# fredhutch.io -- Intermediate Python: Machine Learning
### Fred Hutchinson Cancer Research Center

# Week 1 -- Basic Data Understanding and Preparation: Data Import, Cleaning, Visualization, and Feature Engineering

## We have access to a set of data describing a variety of features about people's commutes. We're hoping to use these data to predict how long a new person's commute will be given some information about them.

## Can machine learning help us achieve our goal?

## What do we need to do with the data first in order to decide where to go and how to use machine learning thoughtfully?

### EDA, Data import, cleaning, visualization

In [None]:
# Import libraries

# Data exploration
import pandas as pd
import numpy as np

# Data visualization
import matplotlib.pyplot as plt

# The % signifies a ipynb "magic function". This line allows the figure to be rendered in the notebook next to the
# code. 
%matplotlib inline

In [None]:
# What versions are you running?
print("Pandas version:",pd.__version__)
print("Numpy version:",np.__version__)

In [None]:
# Read in the data. Remember to pass in the full file path!
training_dataset_path = '../data/commute-times-train.csv'
testing_dataset_path = '../data/commute-times-test.csv'
train_data_raw = pd.read_csv(training_dataset_path, index_col=[0], parse_dates=['time_of_day_ts'])
test_data_raw = pd.read_csv(testing_dataset_path, index_col=[0], parse_dates=['time_of_day_ts'])
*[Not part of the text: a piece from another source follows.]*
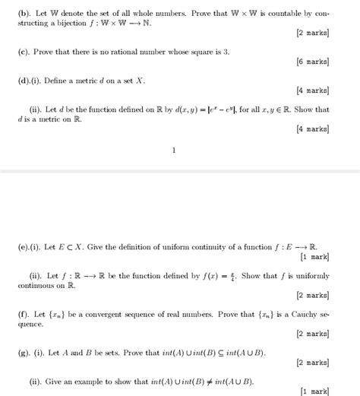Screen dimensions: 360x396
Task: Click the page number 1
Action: click(174, 150)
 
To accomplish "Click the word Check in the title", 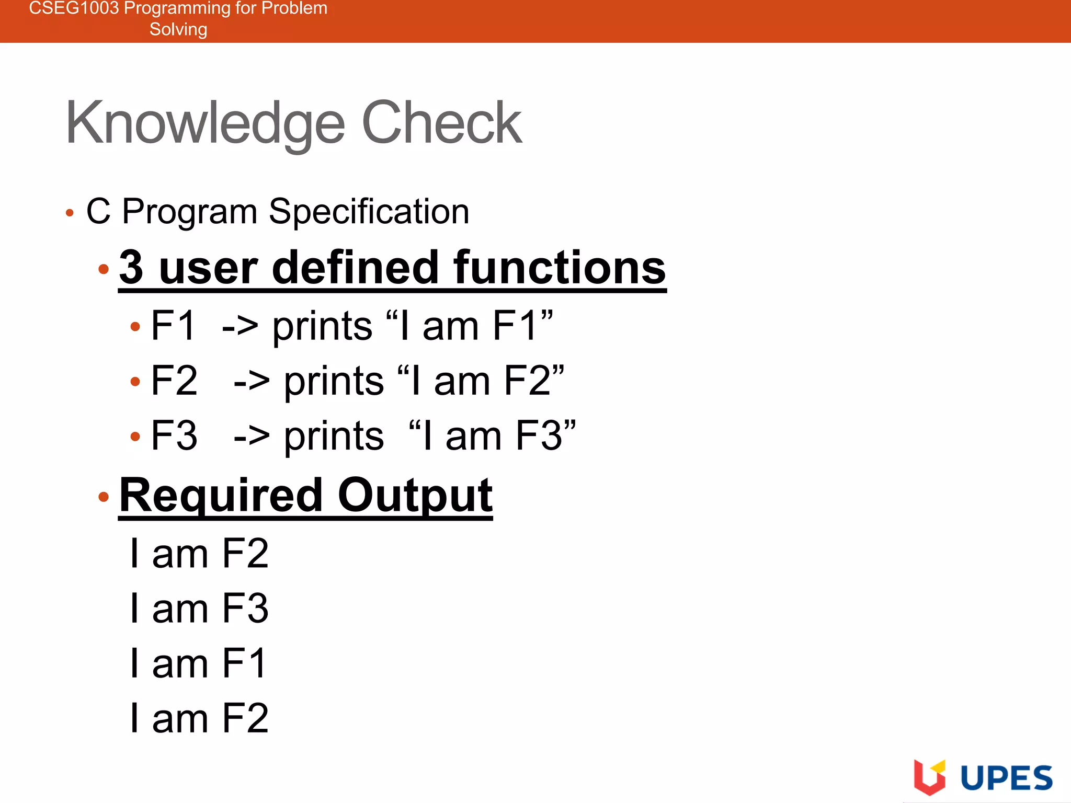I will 442,123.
### Quick primer to viewing data

In [None]:
# How to quickly access docstring on syntax
?pd.DataFrame.head

In [None]:
# Read in the first five rows of data.
train_data_raw.head()

In [None]:
# Other options include using .tail() and .sample(). You can specify how many rows of data to see. The default is 5. 
train_data_raw.sample(3)

In [None]:
# Other methods to use to get some information about your dataset. By default, using .describe() provides some summary
# statistics of what kind of data?
train_data_raw.describe()

In [None]:
# In case it is of interest, there are kwargs that will provide additional information.
train_data_raw.describe(include='all')

In [None]:
# There is a quick way to learn what size dataset you are working with. .shape will return (rows, columns).
train_data_raw.shape

In [None]:
# It's important to know what data types are in your dataset! It's not usually a good idea to make assumptions about 
# the data you are working with. 
train_data_raw.dtypes

### np.NaN != [None, 0] 
### NaN is very useful because you can leverage vectorized operations in numpy. The data type for each of those values (NaN, None, 0) is different. Think about this when you consider how to impute or otherwise handle missing data.

In [None]:
# Are there any missing data in this dataset?
train_data_raw.isnull().values.any()

In [None]:
# If there are NaNs, how many are present in each column?
train_data_raw.isnull().sum()

### Let's continue learning about the data through visualizations

In [None]:
# Can we discern any information from lat long?
train_data_raw.plot.scatter(x='source_latitude', y='source_longitude', marker='.')
plt.title('Source of Commute');

In [None]:
train_data_raw.plot.scatter(x='destination_latitude', y='destination_longitude', marker='.')
plt.title('Destination of Commute');

In [None]:
# This will show the distribution of commute times.
plt.figure(figsize=(15,5))
train_data_raw['commute_time'].hist(bins=50)
plt.title('Histogram of Commute Times')
plt.xlabel('Minutes')
plt.ylabel('Counts');

In [None]:
# This is a nice summary table, but let's graph this out somehow.
train_data_raw.groupby('commute_type').size()

In [None]:
plt.figure(figsize=(15,5))
train_data_raw.groupby('commute_type').size().plot(kind='bar')
plt.title('Count of Commute Types')
plt.ylabel('Number of Commutes');

### What can you say about the data based on these graphs?

In [None]:
# The current dtype of time_of_day_ts is not great for graphing. It might be a good idea to do something about it. 
# This function converts this into a decimal between zero and twenty-four.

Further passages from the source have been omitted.